• [Directions]
Retype each line below precisely and omit all images.

Dataset entries
• • • • •

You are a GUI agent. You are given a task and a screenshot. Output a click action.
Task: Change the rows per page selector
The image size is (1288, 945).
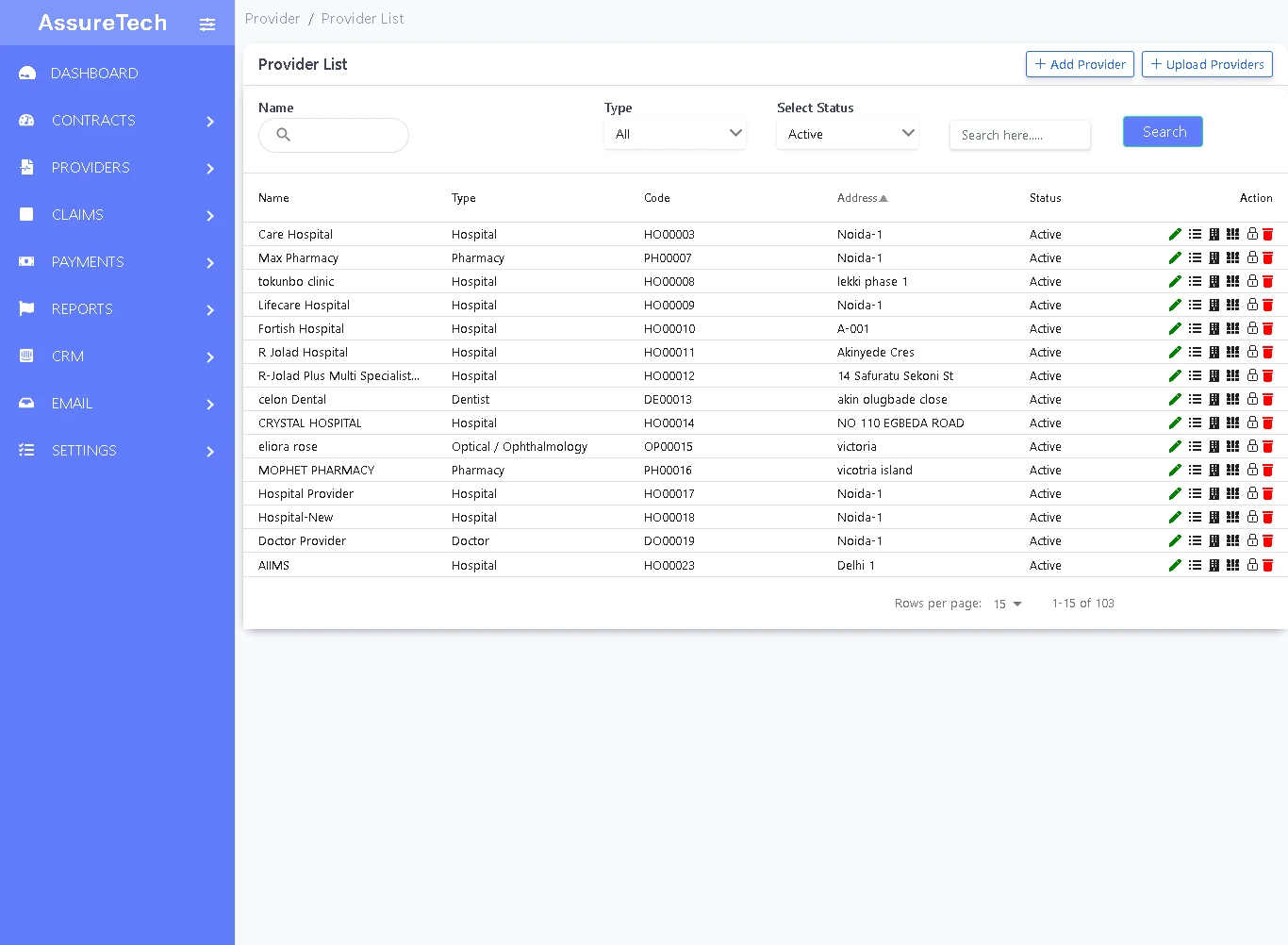point(1007,604)
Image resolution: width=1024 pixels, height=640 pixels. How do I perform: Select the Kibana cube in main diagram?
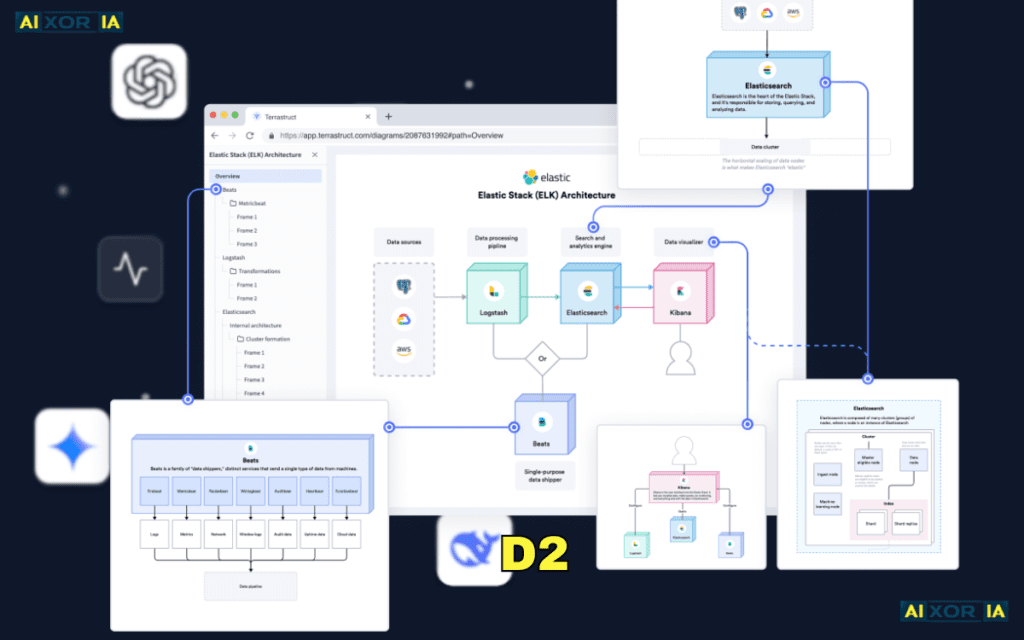tap(682, 294)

• • • • •

• [Solution to the problem]
You are a GUI agent. You are given a task and a screenshot. Output a click action.
Task: Change the rows per page selector
The image size is (1288, 945).
point(1007,604)
Image resolution: width=1024 pixels, height=640 pixels. How do I perform: Select the Kibana cube in main diagram?
tap(682, 294)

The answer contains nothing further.